As he our darkness, cannot we his light
Imitate when we please? This desert soil
Wants not her hidden lustre, gems and gold;
Nor want we skill or art, from whence to raise
Magnificence; and what can heaven show more?
Our torments also may in length of time
Become our elements, these piercing fires
As soft as now severe, our temper changed
Into their temper; which must needs remove
The sensible of pain. All things invite
To peaceful counsels, and the settled state
Of order, how in safety best we may
Compose our present evils, with regard
Of what we are and were, dismissing quite
All thoughts of war: ye have what I advise. (II, 247-283)
HARD LIBERTY. (Milton’s seventeenth century puritan readers would have understood that mining was a symbol for discovery and the search for knowledge.)
As I write this, the media are obsessed with the gun control debate, as if further restricting access to certain weapons and ammunition, in tandem with greater attention to “mental health” and the “culture of violence” will prevent future massacres by deranged young men. These would be amusing quick fixes were not the cultural issues so deeply conflicted and elusive. Why are they so hard to explicate and pin down?
- There is no agreed upon definition of what constitutes mental health, nor has there ever been. Freud is still an offbeat interest and thought to be crazily sex-obsessed himself (thus fulfilling the image of the carnal, divisive, lucre-obsessed Jew).
- No one can measure the effects of “media violence” or pictorial violence; for centuries images of violence were thought to provide a salutary catharsis for the pent-up rage that all civilized societies inflict upon children. And since Freudian ideas are off the table, for instance that siblings consciously and unconsciously harbor murderous impulses toward each other and toward one or both parents, we have no critical tools to evaluate “violence” by psychopaths. True, the better “profiler” shows on television do point to parental abuse as the long term cause of serial killing.
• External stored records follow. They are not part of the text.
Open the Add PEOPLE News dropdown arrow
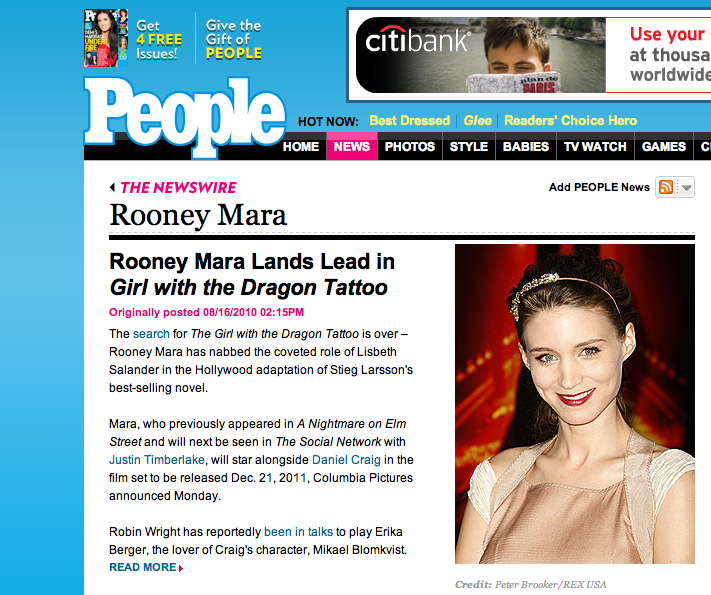This screenshot has height=595, width=711. click(x=686, y=187)
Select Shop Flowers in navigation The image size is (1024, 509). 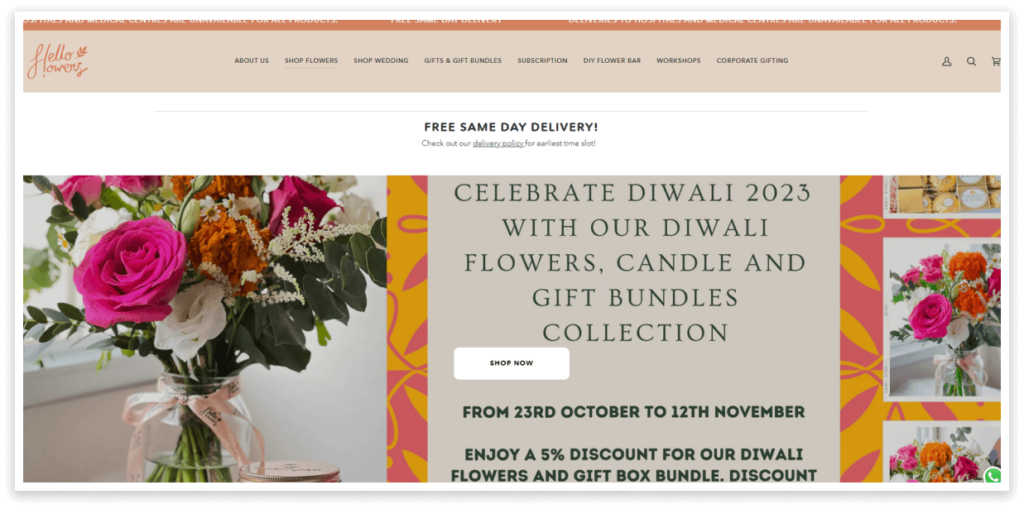311,61

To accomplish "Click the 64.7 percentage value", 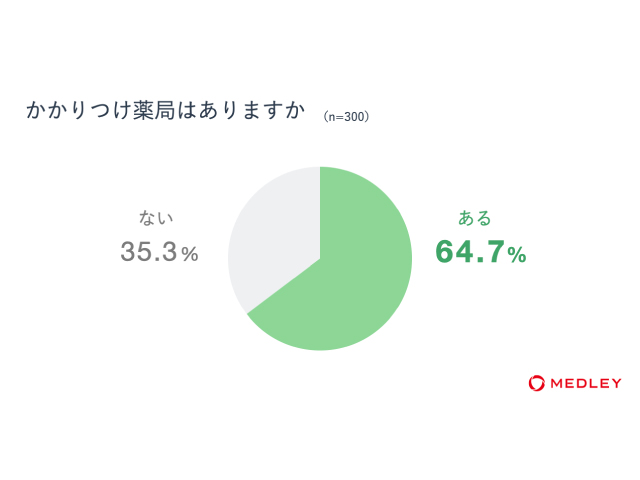I will coord(470,251).
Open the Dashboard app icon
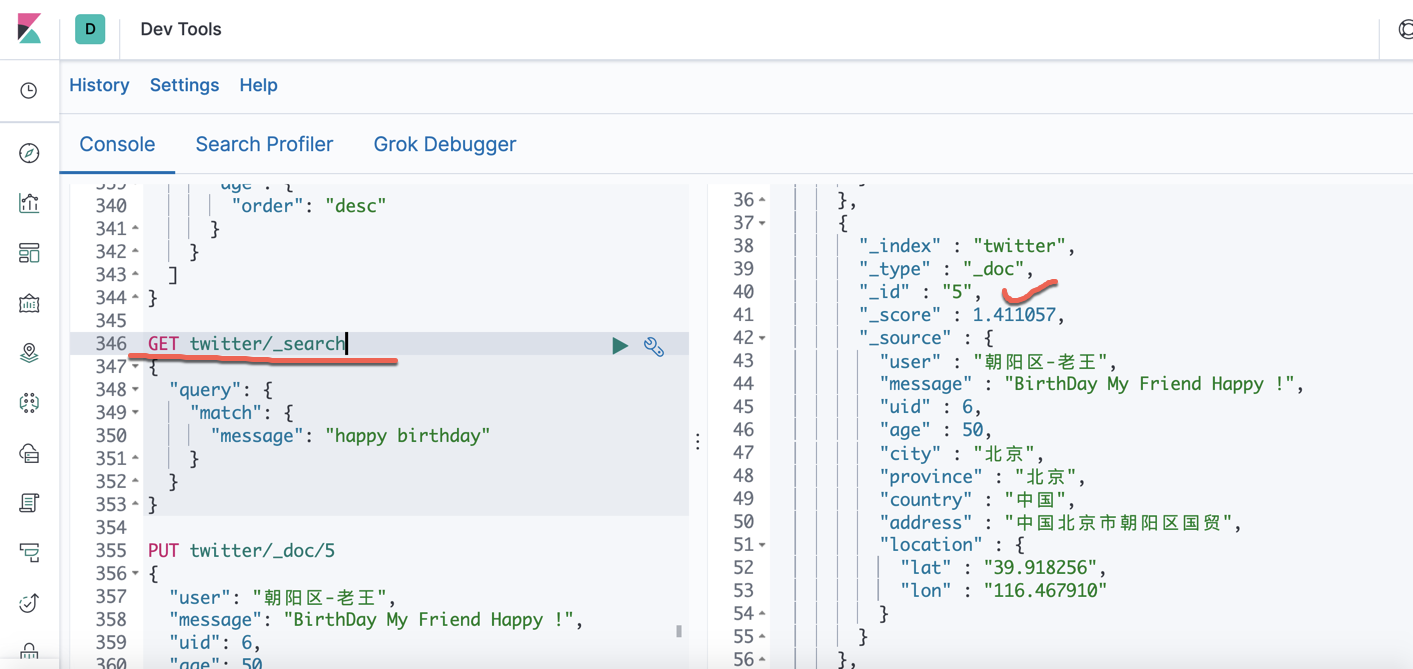This screenshot has width=1413, height=669. pyautogui.click(x=28, y=252)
But they do not mount any substantial critique of masculinity, even when favorite sports figures sacrifice their lives, like gladiators of old, to entertain the masses.
- As for the femmes fatales (the woman with gun), the general subject of motherhood is evaded, even as film noir is celebrated by film critics. (See https://clarespark.com/2011/04/27/james-m-cains-gorgon-gals-2/.)
- Who doesn’t hate anything smacking of “the Puritan” today? We throw around the words “freedom” and “liberty” as if these had the same meaning to everyone, or worse, we invert freedom and slavery, so that we do not see our lust for “servile pomp.” Nor would we imagine that such a dark passion only binds us closer to Leviathan.